▶ **Input material**:

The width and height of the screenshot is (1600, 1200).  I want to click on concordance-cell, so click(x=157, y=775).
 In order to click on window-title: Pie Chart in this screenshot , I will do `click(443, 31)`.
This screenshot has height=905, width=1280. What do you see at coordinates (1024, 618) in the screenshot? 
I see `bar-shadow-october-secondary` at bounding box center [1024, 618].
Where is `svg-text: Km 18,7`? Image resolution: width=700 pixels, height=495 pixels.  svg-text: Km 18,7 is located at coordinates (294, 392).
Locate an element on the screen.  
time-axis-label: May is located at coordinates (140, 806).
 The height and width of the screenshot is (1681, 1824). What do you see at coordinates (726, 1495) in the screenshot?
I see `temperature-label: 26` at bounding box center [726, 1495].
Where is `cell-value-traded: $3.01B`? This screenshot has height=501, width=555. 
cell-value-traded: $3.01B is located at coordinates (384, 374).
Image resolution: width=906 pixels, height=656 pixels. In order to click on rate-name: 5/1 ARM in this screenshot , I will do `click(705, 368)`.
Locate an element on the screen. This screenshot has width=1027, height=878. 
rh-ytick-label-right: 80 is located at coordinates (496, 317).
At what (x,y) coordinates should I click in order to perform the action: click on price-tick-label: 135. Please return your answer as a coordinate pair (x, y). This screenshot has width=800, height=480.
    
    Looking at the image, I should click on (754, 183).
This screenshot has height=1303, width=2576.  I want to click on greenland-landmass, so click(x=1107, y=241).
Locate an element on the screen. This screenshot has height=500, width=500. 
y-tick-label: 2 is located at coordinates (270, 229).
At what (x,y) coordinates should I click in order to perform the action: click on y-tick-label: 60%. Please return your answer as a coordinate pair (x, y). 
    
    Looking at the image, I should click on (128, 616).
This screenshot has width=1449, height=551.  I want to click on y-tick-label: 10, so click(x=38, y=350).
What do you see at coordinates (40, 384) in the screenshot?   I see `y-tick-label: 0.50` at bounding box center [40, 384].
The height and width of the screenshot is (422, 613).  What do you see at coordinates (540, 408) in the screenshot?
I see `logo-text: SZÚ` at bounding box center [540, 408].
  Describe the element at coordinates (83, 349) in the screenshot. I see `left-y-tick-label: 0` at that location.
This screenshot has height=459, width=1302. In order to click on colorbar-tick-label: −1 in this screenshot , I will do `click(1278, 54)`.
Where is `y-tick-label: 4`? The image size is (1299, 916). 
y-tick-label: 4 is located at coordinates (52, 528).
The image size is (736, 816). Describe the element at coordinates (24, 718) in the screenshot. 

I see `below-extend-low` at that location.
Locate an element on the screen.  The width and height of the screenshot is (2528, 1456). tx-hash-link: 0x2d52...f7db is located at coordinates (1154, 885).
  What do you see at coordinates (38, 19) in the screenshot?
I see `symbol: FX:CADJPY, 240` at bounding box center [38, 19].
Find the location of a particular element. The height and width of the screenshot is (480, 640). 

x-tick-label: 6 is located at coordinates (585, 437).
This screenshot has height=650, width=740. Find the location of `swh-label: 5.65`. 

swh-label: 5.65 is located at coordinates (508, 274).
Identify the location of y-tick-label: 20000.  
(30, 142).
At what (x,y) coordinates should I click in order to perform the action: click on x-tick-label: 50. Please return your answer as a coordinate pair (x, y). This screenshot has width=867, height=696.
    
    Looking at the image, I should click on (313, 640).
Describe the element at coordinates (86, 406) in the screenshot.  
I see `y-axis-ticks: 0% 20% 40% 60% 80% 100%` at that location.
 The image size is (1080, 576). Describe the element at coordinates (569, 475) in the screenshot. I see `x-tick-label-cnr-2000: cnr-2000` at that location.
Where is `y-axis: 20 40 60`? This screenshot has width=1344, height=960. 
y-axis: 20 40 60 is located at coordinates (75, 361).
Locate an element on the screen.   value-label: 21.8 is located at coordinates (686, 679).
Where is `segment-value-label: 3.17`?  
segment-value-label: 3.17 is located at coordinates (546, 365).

▶ **Required action**:
Reproduce the listing above word for word, starting at the line containing "What do you see at coordinates (38, 19)" and ending at the last line of the listing.

▶ **Solution to the exercise**:
  What do you see at coordinates (38, 19) in the screenshot?
I see `symbol: FX:CADJPY, 240` at bounding box center [38, 19].
Find the location of a particular element. The height and width of the screenshot is (480, 640). 

x-tick-label: 6 is located at coordinates (585, 437).
This screenshot has height=650, width=740. Find the location of `swh-label: 5.65`. 

swh-label: 5.65 is located at coordinates (508, 274).
Identify the location of y-tick-label: 20000.  
(30, 142).
At what (x,y) coordinates should I click in order to perform the action: click on x-tick-label: 50. Please return your answer as a coordinate pair (x, y). This screenshot has width=867, height=696.
    
    Looking at the image, I should click on (313, 640).
Describe the element at coordinates (86, 406) in the screenshot.  
I see `y-axis-ticks: 0% 20% 40% 60% 80% 100%` at that location.
 The image size is (1080, 576). Describe the element at coordinates (569, 475) in the screenshot. I see `x-tick-label-cnr-2000: cnr-2000` at that location.
Where is `y-axis: 20 40 60`? This screenshot has width=1344, height=960. 
y-axis: 20 40 60 is located at coordinates (75, 361).
Locate an element on the screen.   value-label: 21.8 is located at coordinates (686, 679).
Where is `segment-value-label: 3.17`?  
segment-value-label: 3.17 is located at coordinates (546, 365).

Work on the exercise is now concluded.